Evaluation defines the metric contract for a run and the optional subgroup breakdowns that appear in the saved outputs and reports.

The main configuration object is soma.config.EvalConfig.

class soma.config.EvalConfig(metrics=<factory>, subgroups=<factory>, save_segmentation_overlays=True, save_segmentation_probabilities=False, save_detection_overlays=True, save_detection_heatmaps=False, holdout_test=False, overwrite_test=False)

Bases: object

Evaluation metrics and subgroup analysis configuration.

Metrics are validated against the selected task family, and subgroup columns are used to break down the reported metrics in the run outputs. The dense-artifact toggles form a symmetric 2×2 over the segmentation and detection paths — cheap visual overlays default on (but suppressible, for a metrics-only run), heavy raw outputs default off: save_segmentation_overlays writes the pred/GT color overlays; save_segmentation_probabilities additionally writes a per-tile float16 (C, H, W) softmax sidecar under probs/ — opt-in because it is ~C×/precision× larger than the always-written argmax raster, and unlocks post-hoc soft-Dice/calibration/entropy/ensembling without re-running inference; save_detection_overlays writes the detection point overlays; save_detection_heatmaps writes the colormap overlays and the npz sidecar. holdout_test skips all test-split work (no test inference, no predictions_test.csv, no test entries in metrics.json/summary.json) and reports tune only — the model-selection protocol for benchmark sweeps: rank every candidate by tune score, then re-run only the winner with the test held out in. The test split may still be declared in splits.csv; it is simply not touched. Tune evaluation, threshold sweeps, checkpoint selection, and training are unaffected.

overwrite_test governs the test-results clobber guard (issue #247): because experiment identity is test-invariant, one checkpoint may be scored against several test sets over its life. Each test set’s result is namespaced by its test identity; re-scoring an already-scored test set is refused by default (a loud skip that leaves the prior result intact) unless overwrite_test is set. It is an operational flag, not part of the experiment identity.

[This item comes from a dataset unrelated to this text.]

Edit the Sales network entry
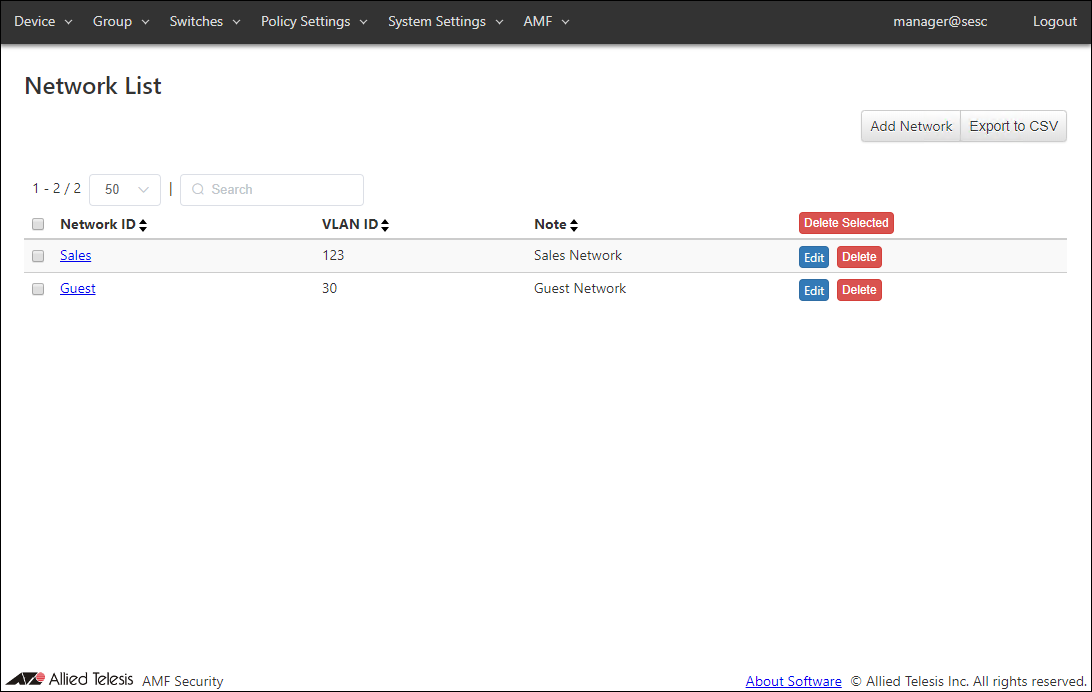The width and height of the screenshot is (1092, 692). tap(814, 258)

class soma.config.SubgroupConfig(columns=<factory>)

Bases: object

Columns used for subgroup metric breakdowns.

Metric families

The default metrics depend on the task family:

Task family

Default metrics

Notes

binary_classification

auroc, balanced_accuracy, auprc, f1

Standard binary classification reporting

multiclass_classification

auroc_macro, balanced_accuracy, f1_macro

Multi-class classification

ordinal_classification

qwk, balanced_accuracy

Ordered labels

regression

mae, r2

Continuous targets

segmentation

mean_dice, mean_iou

Dense per-pixel prediction

detection

mean_f1

Class-aware F1 at matching distance δ (f1_per_class / precision / recall / mean_f1_per_image also available); see Detection

Use the smallest set of metrics that answers the scientific question, and keep it fixed when comparing runs.

Subgroup metrics

Subgroup columns are read from dataset.csv and used to break down metrics for each distinct value in the selected columns.

evaluation:
  metrics: [auroc, balanced_accuracy]
  subgroups:
    columns: [center, grade]

The run outputs write subgroup tables to subgroup_metrics_<split>.json and the HTML report includes the same breakdowns. The detailed statistical tests used for subgroup comparisons are described in Reporting.

Evaluation results

The per-split evaluation output is represented by soma.evaluation.report.EvaluationReport.

class soma.evaluation.report.EvaluationReport(split, metrics, predictions)

Bases: object

Evaluation results for a single split.

split

Split name (e.g. ‘test’, ‘tune’).

metrics

Metric name -> value.

predictions

Per-sample prediction records.

class soma.evaluation.report.SamplePrediction(sample_id, true_label, predicted_label=None, probabilities=None, predicted_value=None, raw_score=None, risk_score=None, event=None, is_placeholder=False, missing_reason=None)

Bases: object

Per-sample prediction record for audit trail.

For survival predictions, true_label holds the time-to-event, event the 0/1 indicator, and risk_score the predicted risk (higher = earlier predicted event).